== Provided records

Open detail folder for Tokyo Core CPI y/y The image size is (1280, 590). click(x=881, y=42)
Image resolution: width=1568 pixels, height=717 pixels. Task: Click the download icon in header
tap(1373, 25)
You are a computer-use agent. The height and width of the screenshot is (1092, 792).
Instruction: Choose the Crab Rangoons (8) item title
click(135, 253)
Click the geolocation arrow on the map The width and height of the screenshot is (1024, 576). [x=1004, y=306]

====
== Provided records

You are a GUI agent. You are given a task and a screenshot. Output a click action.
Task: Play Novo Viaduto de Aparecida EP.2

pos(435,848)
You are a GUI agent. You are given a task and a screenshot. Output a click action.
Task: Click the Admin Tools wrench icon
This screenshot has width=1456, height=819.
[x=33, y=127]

====

What this task involves: Only one stretch of the data above is needed. Restate it word for word, from the line containing "Open detail folder" through the line containing "You are a computer-use", both ends included.

Response to this task:
Open detail folder for Tokyo Core CPI y/y The image size is (1280, 590). click(x=881, y=42)
Image resolution: width=1568 pixels, height=717 pixels. Task: Click the download icon in header
tap(1373, 25)
You are a computer-use agent. The height and width of the screenshot is (1092, 792).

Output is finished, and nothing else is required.